It is noteworthy that a different rishon presents a diametrically opposed position from that of the Rivash, contending that even one who traveled by sea or desert does not recite birchas hagomeil, unless he experienced a miracle (Rabbeinu Manoach, Hilchos Tefillah 10:8, quoting Raavad). In halachic conclusion, the Biur Halacha writes that one recites birchas hagomeil, even if there was no difficulty on the sea voyage or the desert journey.

Time limits
Is there a time limit within which one must recite birchas hagomeil? Indeed, there is a dispute among early authorities as to whether one must recite birchas hagomeil within a certain number of days after surviving the calamity. The Beis Yosef (Orach Chayim 219) quotes a dispute among rishonim: the Ramban holds that one should recite birchas hagomeil within three days, whereas the Rashba provides a period of five days. However, the Tur implies that there is no time limit to the recitation of the brocha. The Shulchan Aruch (219:6) concludes that one should preferably not wait more than three days to recite birchas hagomeil, but if one did wait longer, one may still recite it, and there is no limit. Based on this conclusion, the Magen Avraham (219:6) says that one who was released from captivity after kriyas haTorah on Monday should not wait until Thursday, which is the next kriyas haTorah, to recite birchas hagomeil, since this is already the fourth day from when he was saved; instead, he should bensch gomeil earlier, even though this means that he will do so without kriyas haTorah. The Mishnah Berurah permits bensching gomeil even after thirty days, although he prefers that one delay no longer than three days.

What about at night?
May one bensch gomeil at night? If bensching gomeil is a replacement for the korban todah, and all korbanos in the Beis Hamikdash could be offered only during the day, may we recite the birchas hagomeil at night? This question is addressed by the Chasam Sofer in an interesting responsum (Shu’t Chasam Sofer, Orach Chayim #51). The Chasam Sofer’s case concerned the Chacham Shabtei Elchanan, who was the rav of the community of Trieste. This city is currently in northeastern Italy, but, at the time of the Chasam Sofer, it was part of the Austrian Empire, which also ruled the Chasam Sofer’s city of Pressburg. (Today, Pressburg is called Bratislava and is the capital of Slovakia.)
Rav Elchanan had returned from a sea voyage, and his community greeted him with a joyous celebration on the evening of his return. At this gathering, Rav Elchanan recited the birchas hagomeil in front of the large congregation.

One well-known local scholar, Rav Yitzchak Goiten, took issue with Rav Elchanan’s reciting the birchas hagomeil at night, contending that since the birchas hagomeil is a substitute for the korban todah, it cannot be recited at night, as korbanos cannot be offered at night. Furthermore, he was upset that Rav Elchanan had not followed the accepted practice of reciting birchas hagomeil at kriyas haTorah.

This question was then addressed to the Chasam Sofer: which of the eminent scholars of Trieste was correct?

The Chasam Sofer explained that although birchas hagomeil substitutes for the korban todah, this does not mean that it shares all the laws of the korban. The idea is that since we cannot offer a korban todah today, our best option is to substitute the public recital of birchas hagomeil.

The Chasam Sofer noted that the gathering of the people to celebrate their rav’s safe return was indeed the appropriate time to recite birchas hagomeil. In this situation, the Chasam Sofer would have recited birchas hagomeil in front of the assembled community, but he would have explained why he did so, so that people would continue to recite birchas hagomeil at kriyas haTorah, as is the minhag klal Yisroel.

▬▬▬▬▬▬

_Task 1_
Copy the part of the passage on birchas hagomeil starting with "One well-known local" and going on through "at kriyas haTorah.", word for word.
_Task 2_
Write the next part of the discussion of birchas hagomeil, picking up after its final sentence.

_Information supplied_

▬▬▬▬▬▬

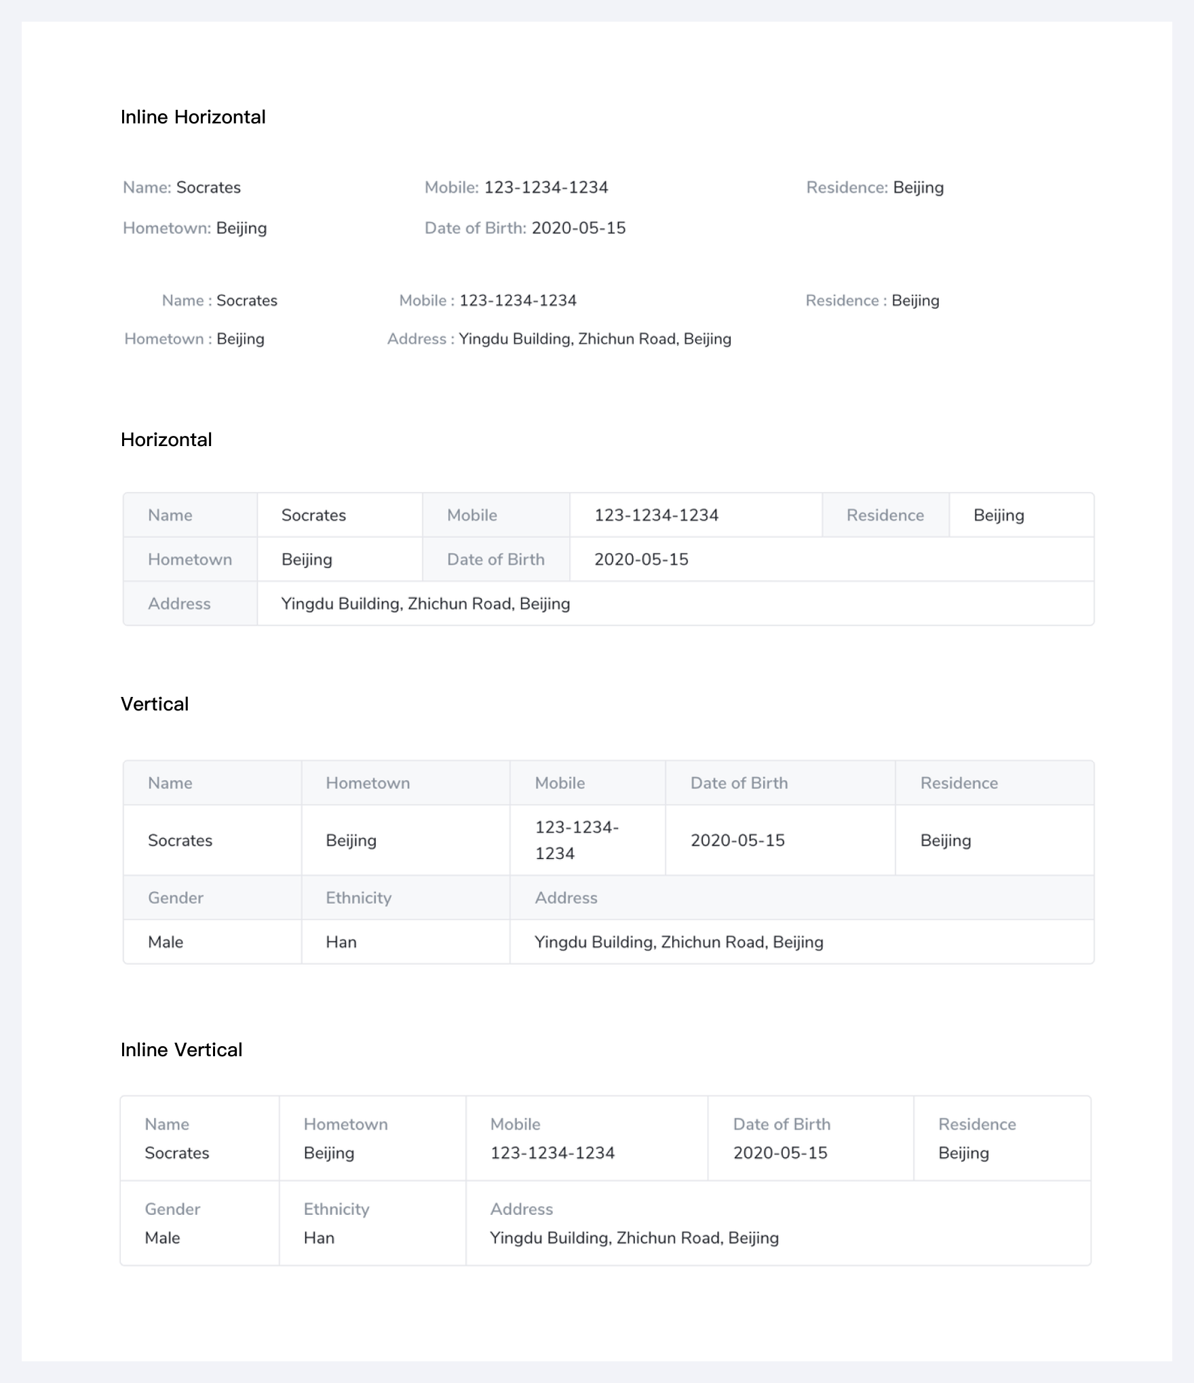Image resolution: width=1194 pixels, height=1383 pixels.
Task: Click the Hometown header in Vertical table
Action: [x=368, y=783]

▬▬▬▬▬▬

_Output 1_
One well-known local scholar, Rav Yitzchak Goiten, took issue with Rav Elchanan’s reciting the birchas hagomeil at night, contending that since the birchas hagomeil is a substitute for the korban todah, it cannot be recited at night, as korbanos cannot be offered at night. Furthermore, he was upset that Rav Elchanan had not followed the accepted practice of reciting birchas hagomeil at kriyas haTorah.

_Output 2_
Stand up and thank
The Rambam (Hilchos Tefillah, 10:8) requires that a person stand up when he recites birchas hagomeil. The Kesef Mishneh, the commentary on the Rambam written by Rav Yosef Karo (the author of the Beis Yosef and the Shulchan Aruch) notes that he is unaware of any source that requires one to stand when reciting this brocha, and he therefore omits this halacha in Shulchan Aruch.

The Bach disagrees, feeling that there is an allusion to this practice in Tehillim 107, the chapter that includes the sources for this brocha, but other commentators dispute this allusion (Elyah Rabbah 219:3). The Elyah Rabbah then presents a different reason why one should stand, explaining that birchas hagomeil is a form of Hallel, which must be recited standing.

Still other authorities present other reasons for the Rambam’s ruling. The Chasam Sofer explains that one must stand because of kavod hatzibur, the respect due an assembled community of at least ten people. Yet another approach is that since birchas hagomeil replaces the korban todah, it is similar to shmoneh esrei, which is said standing and which is similarly bimkom korban (Brachos 26b); therefore, birchas hagomeil should also be recited while standing (Nahar Shalom 219:1).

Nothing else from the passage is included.